Bhagavad Gita- Chapter 4 (Part-2) Jnaana Karma Sanyaasa Yogah- Renunciation of Action in Knowledge


shreyan dravyamayaadyajnaaj jnaanayajnah parantapa
    sarvam karmaakhilam paartha jnaane parisamaapyate  // 4.33 //

Superior is the knowledge-sacrifice  to all material sacrifices, O Parantapa.   All actions in their entirety, O Partha, culminate in wisdom.

Sri Krishna explains that Gnana  Yagna, the offering of our ignorance into the Fire of Knowledge - acquired and  experienced- is the noblest of all the activities. Compared with the  formalistic ritualism with material offerings (Dravya Yagna), Gnana Yagna -  destroying the misunderstanding in the fire of right understanding - is  superior because sacrifices with material objects produce only material results  while the Knowledge of the Self, Brahman, ends desire, the source of all  activity and therefore all actions get themselves fulfilled. Hence Sri Krishna  says `all actions in their entirety culminate in Knowledge’. The goal is the  life giving wisdom, which gives us freedom of action and liberation from the  bondage of work.


tadviddhi pranipaatena pariprashnena sevayaa
    upadekshyanti te jnaanam jnaaninas tattwadarshinah  // 4.34 //

Learn it by prostration, by inquiry  and by service. The wise who have realized the Truth will teach you in that  Knowledge.
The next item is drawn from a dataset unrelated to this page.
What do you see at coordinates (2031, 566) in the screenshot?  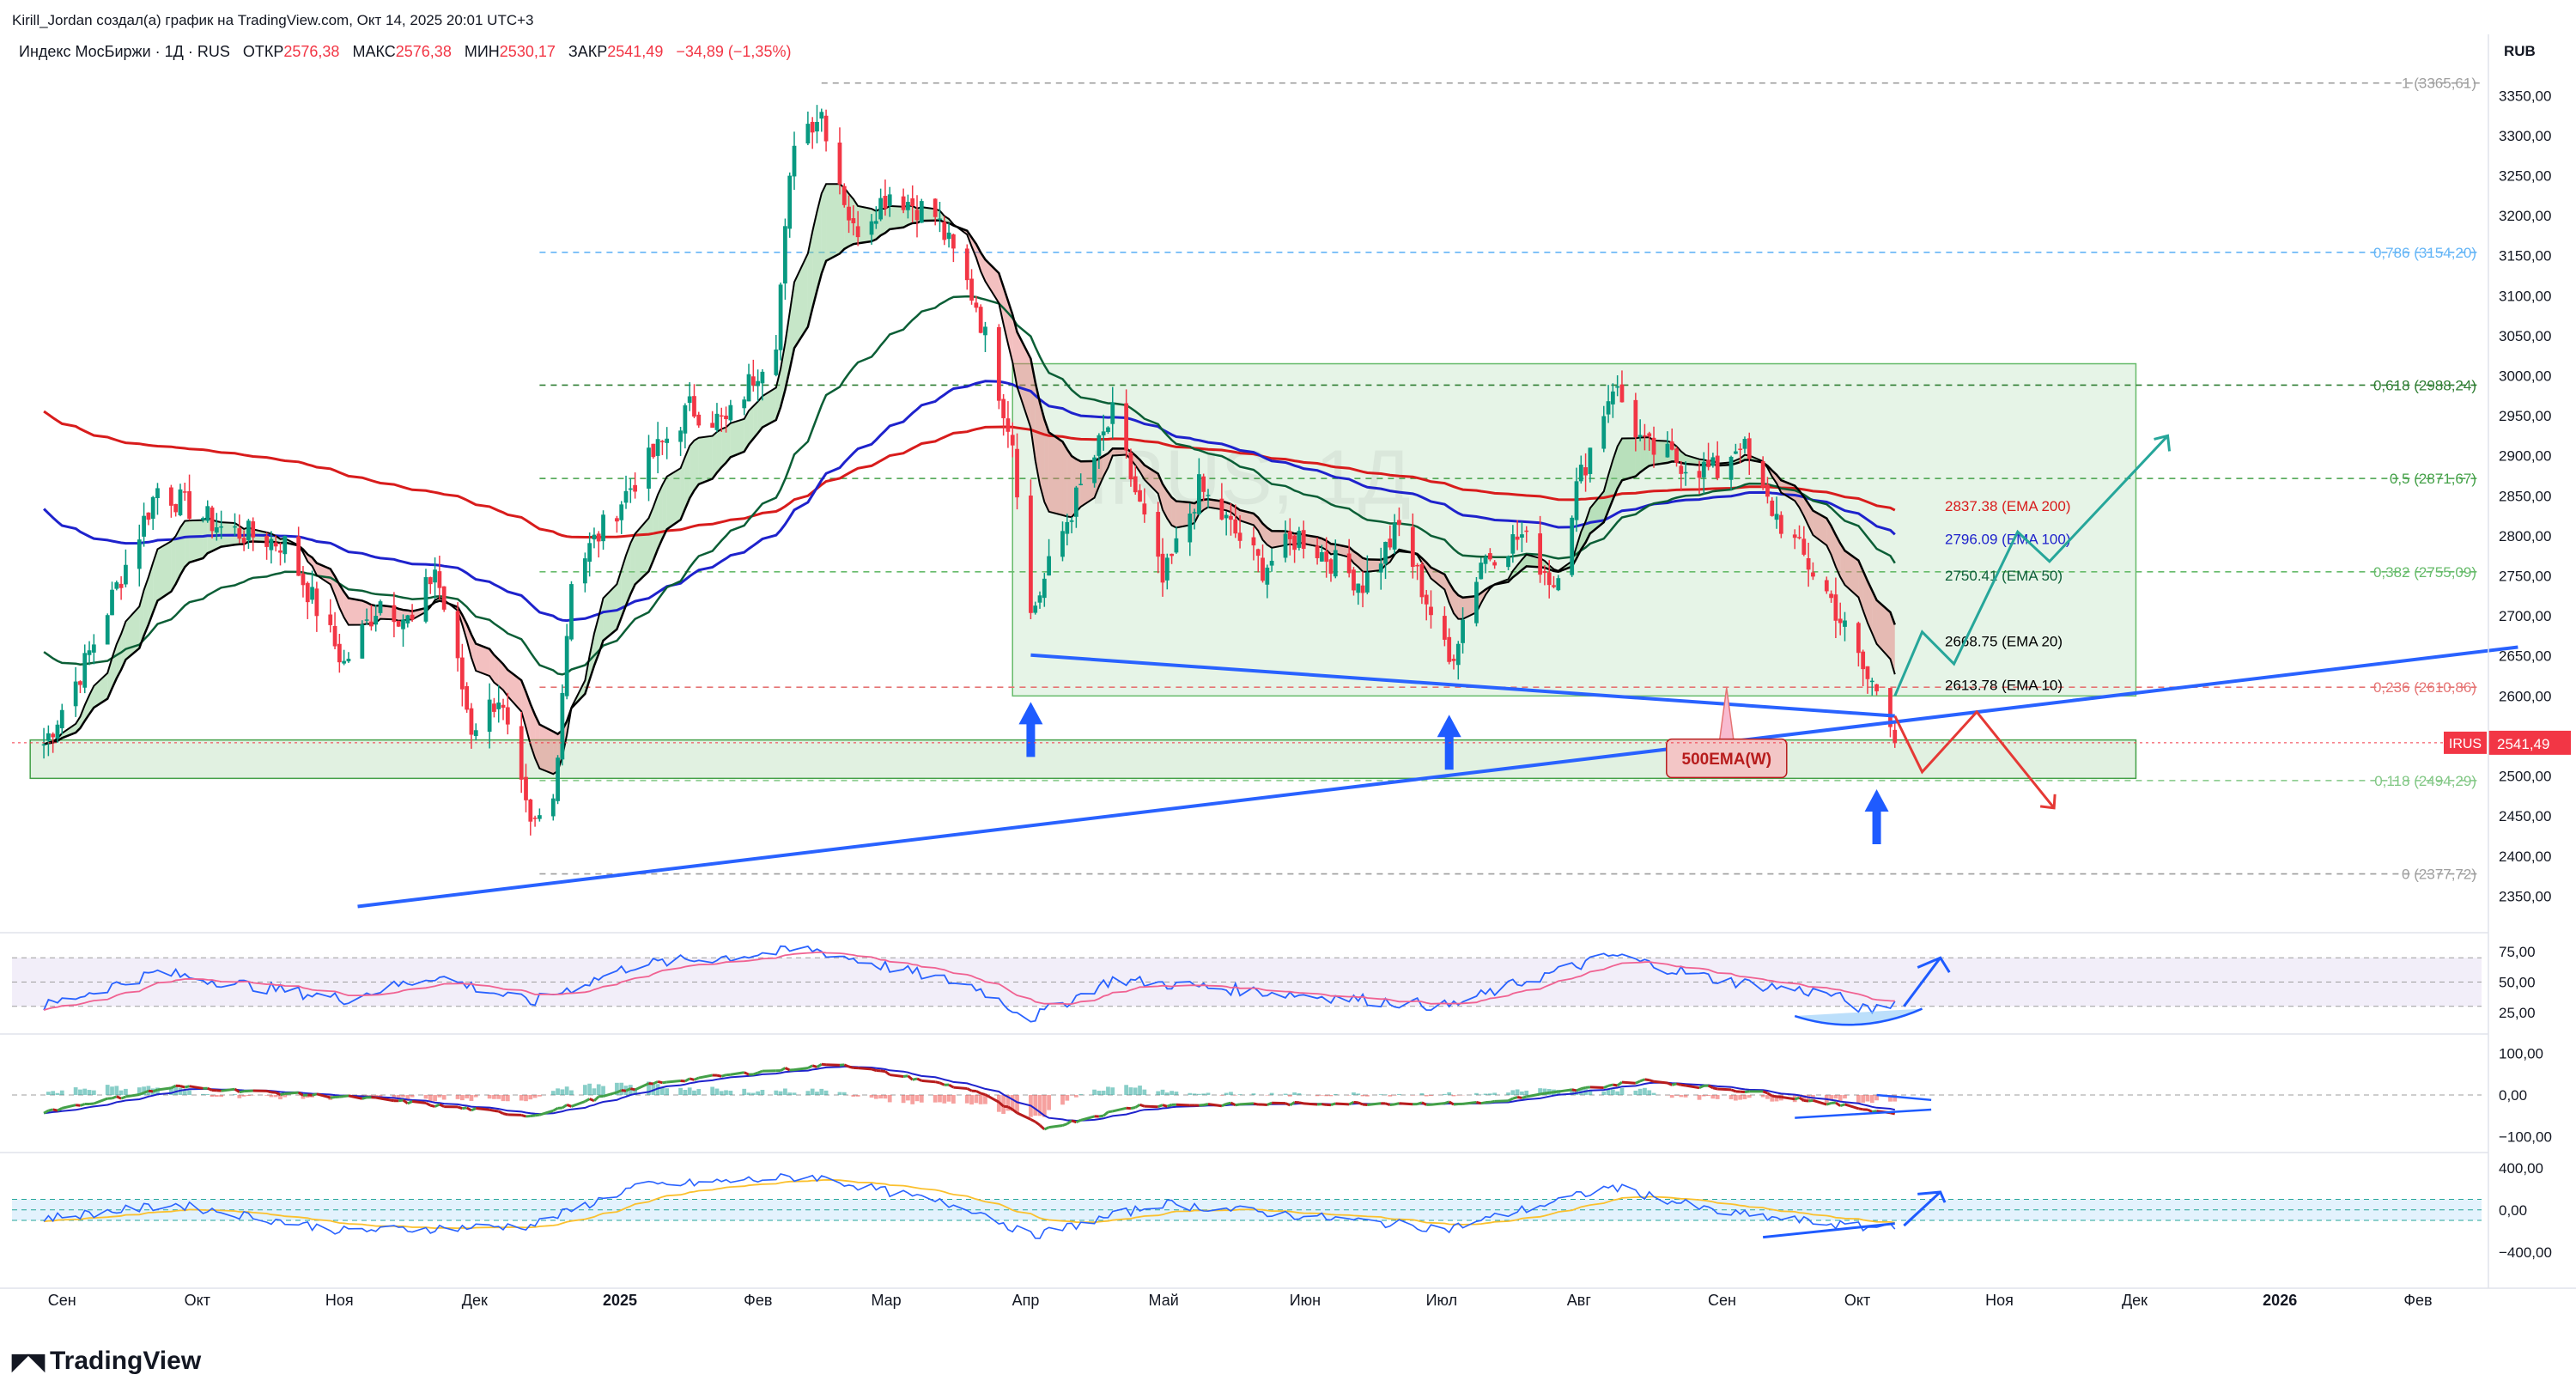 I see `bullish-projection` at bounding box center [2031, 566].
The method of gaining the  Knowledge by which all actions get exhausted is told here.  The verse explains the qualities of a teacher  who alone can give guidance on the Path of Knowledge. It also prescribes the  mental attitude and intellectual approach that a student should possess for  having an effective and rewarding Guru-Sishya relationship.

The student acquires knowledge of  the Self by: 
• Prostration:   It is not only the show of physical surrender by prostration before the  Master by the student but an intellectual attitude of humility, reverence and  obedience when he approaches the teacher for receiving instructions. The  student should exhibit readiness to understand, grasp and follow the Master's  instructions.
• Inquiry: The student should be ever ready to  raise doubts about bondage and liberation and about knowledge and ignorance  etc. and have them clarified from the Teacher within the limits of devotion and  respect. Discussions between the teacher and the taught bring forth the best  from the teacher which gets transferred to the student.
• Service: Service does not imply any physical  service or offering of material objects but it means the attunement of the  student to the principles of life advised to him by the Master.

The qualifications of a fully  useful teacher are:
• perfect knowledge of the Scriptures and
• a subjective experience of the Infinite Reality.

Sri Krishna means to say that  mere theoretical knowledge, however perfect, does not qualify a person to be a  Guru.  The Truth or Brahman must be realized  before one can claim that most elevated position. That knowledge alone which is  imparted by those who have full personal enlightenment can prove effective and  not any other because he who has no subjective experience of what is taught  cannot understand the inner meaning of the scriptures just as a spoon cannot  have any idea of the soup. This verse makes out that in spiritual life faith  comes first, then knowledge and then experience.


yajjnaatwaa na punarmoham evam yaasyasi paandava
    yena bhootaanyasheshena drakshyasyaatmanyatho mayi  // 4.35 //

Knowing that, O Pandava, you will  not again get deluded like this: and by that you will see all beings in your  own Self and also in Me.

Sri Krishna declares that after  gaining the Knowledge of Brahman (referred to in the previous verse, to be  learnt from the Guru) one will be able to recognize the entire creation,  constituted of the world of objects, emotions and ideas, as nothing but the  Self which is none other than `Me', The Lord, The Paramatman, just as having recognized  the ocean, all the waves are recognized as nothing but the ocean itself. The  Self and the Lord are identical. All beings too are identical with the immortal  Self; through ignorance they appear as separate.

Meaning thereby, that having  received the true knowledge from a teacher one will realize the identity of the  individual Self and God and he will not be subject to any confusion again like Arjuna  now. Here the confusion of Arjuna refers to his despondency about killing of  his kith and kin assembled on the battlefield.

api chedasi paapebhyah sarvebhyah paapakrittamah
    sarvam jnaanaplavenaiva vrijinam santarishyasi  // 36 //

Even if you are the most  sinful of all sinners, yet you shall verily cross all sins by the raft of  Knowledge.

Gita, being a scripture for  living, says here that even if one is the most sinful among the entire sinful,  one can attain salvation and cross the world of imperfections through the Knowledge  of the Self.

Sin is an act of ego forgetting  its own divine nature. It is an act indulged in by man in his delusion catering  to his baser instincts with the hope of achieving bliss. To rediscover that our  ego is nothing other than the Self in us and to live thereafter as the Self of  all is called true wisdom - Jnana.   Having thus realized one's own true nature, the material objects do not  have any attraction to such an individual.